FIFA Responds With a New Sales Phase

On April 22, FIFA announced a "Last-Minute Sales Phase." The new round covers all 104 matches, abandons the lottery system used in earlier phases, and switches to a first-come, first-served public purchase model. Tickets will continue to become available on a rolling basis through the end of the World Cup.

FIFA has said that more than five million tickets have been sold overall, and the governing body is projecting that cumulative attendance will surpass the 3.5 million record set at the 1994 World Cup. That target remains achievable, but filling SoFi Stadium for June 12 will require either a wave of late demand or some quiet flexibility on prices. Whether enough American fans decide they can afford the opener — or find alternative ways to be part of the moment — remains to be seen.

──────

◆ Exercise requirements
(A) Reproduce the passage on FIFA's ticket sales word for word from "On April 22, FIFA" to "the World Cup.".
(B) Continue the passage on FIFA's ticket sales, picking up after its final sentence.

──────

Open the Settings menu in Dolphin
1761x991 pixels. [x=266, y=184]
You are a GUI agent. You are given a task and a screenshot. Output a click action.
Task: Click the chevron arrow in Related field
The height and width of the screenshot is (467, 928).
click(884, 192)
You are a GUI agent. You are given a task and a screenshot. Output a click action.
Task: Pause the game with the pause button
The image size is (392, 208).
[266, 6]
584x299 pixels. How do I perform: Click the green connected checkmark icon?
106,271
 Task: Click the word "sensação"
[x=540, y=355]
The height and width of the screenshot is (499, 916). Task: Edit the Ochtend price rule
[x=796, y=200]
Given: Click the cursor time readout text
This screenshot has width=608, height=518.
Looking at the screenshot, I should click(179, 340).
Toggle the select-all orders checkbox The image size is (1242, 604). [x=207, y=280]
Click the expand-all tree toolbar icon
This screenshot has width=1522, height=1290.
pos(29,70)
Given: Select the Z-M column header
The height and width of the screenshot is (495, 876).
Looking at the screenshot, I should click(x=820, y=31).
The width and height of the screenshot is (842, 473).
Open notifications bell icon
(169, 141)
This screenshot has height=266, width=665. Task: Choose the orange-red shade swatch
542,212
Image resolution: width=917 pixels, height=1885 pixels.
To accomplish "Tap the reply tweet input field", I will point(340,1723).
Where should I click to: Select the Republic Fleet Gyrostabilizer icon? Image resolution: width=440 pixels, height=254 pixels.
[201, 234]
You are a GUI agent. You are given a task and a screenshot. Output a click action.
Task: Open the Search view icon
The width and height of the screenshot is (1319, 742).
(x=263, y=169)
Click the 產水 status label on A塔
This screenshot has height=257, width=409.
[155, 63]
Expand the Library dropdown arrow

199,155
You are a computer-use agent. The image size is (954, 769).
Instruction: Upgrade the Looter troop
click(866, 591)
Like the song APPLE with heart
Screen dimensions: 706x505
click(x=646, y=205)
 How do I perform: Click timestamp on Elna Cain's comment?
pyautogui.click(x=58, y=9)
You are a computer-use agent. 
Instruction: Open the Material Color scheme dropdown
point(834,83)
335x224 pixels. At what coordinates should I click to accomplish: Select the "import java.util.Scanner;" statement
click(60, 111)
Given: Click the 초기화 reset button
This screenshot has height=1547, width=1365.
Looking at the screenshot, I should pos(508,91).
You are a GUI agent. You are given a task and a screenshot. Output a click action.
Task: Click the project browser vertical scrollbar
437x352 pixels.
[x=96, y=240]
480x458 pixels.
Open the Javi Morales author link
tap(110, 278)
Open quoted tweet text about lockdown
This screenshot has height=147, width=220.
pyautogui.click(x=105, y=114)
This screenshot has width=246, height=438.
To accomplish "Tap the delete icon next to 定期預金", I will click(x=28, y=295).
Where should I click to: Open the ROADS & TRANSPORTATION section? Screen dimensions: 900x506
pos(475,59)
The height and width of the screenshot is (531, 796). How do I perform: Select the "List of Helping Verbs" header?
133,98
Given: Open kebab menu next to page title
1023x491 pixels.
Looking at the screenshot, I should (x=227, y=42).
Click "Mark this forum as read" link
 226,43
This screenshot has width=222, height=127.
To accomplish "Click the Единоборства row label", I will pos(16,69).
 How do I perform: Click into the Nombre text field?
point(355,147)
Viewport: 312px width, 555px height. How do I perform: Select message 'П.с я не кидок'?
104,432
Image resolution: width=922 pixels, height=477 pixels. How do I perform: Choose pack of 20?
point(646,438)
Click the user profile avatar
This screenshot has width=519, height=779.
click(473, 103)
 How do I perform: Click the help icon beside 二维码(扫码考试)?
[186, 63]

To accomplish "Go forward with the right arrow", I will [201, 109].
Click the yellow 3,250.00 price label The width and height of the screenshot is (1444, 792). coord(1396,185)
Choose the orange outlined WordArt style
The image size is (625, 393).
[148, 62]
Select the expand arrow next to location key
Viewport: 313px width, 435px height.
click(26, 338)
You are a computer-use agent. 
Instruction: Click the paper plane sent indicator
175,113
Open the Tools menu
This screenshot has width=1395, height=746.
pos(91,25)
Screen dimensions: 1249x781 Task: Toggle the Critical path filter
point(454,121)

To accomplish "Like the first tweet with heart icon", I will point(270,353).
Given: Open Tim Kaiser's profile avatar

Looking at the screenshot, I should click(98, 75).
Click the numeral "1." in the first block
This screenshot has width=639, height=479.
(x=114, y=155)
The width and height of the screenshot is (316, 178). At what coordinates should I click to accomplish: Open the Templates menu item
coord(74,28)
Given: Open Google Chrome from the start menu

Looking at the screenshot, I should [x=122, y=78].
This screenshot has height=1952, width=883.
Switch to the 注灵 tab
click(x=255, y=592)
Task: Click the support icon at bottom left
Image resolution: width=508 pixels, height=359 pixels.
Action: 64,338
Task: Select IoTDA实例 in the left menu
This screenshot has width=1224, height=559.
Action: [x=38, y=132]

──────

◆ Results for the exercise
(A)
On April 22, FIFA announced a "Last-Minute Sales Phase." The new round covers all 104 matches, abandons the lottery system used in earlier phases, and switches to a first-come, first-served public purchase model. Tickets will continue to become available on a rolling basis through the end of the World Cup.

(B)
A Self-Inflicted Problem

This was supposed to be one of the easiest sells in modern World Cup history. The United States is hosting, the national team is playing its first home group stage game since 1994, and SoFi Stadium is a state-of-the-art venue in one of the country's largest media markets. That roughly half the seats are still available two months out is not bad luck. It is the direct result of pricing that excluded the very fans most likely to fill them. As FIFA continues to chase records, the cost of withholding flexibility from the people you depend on has a way of showing up in empty seats.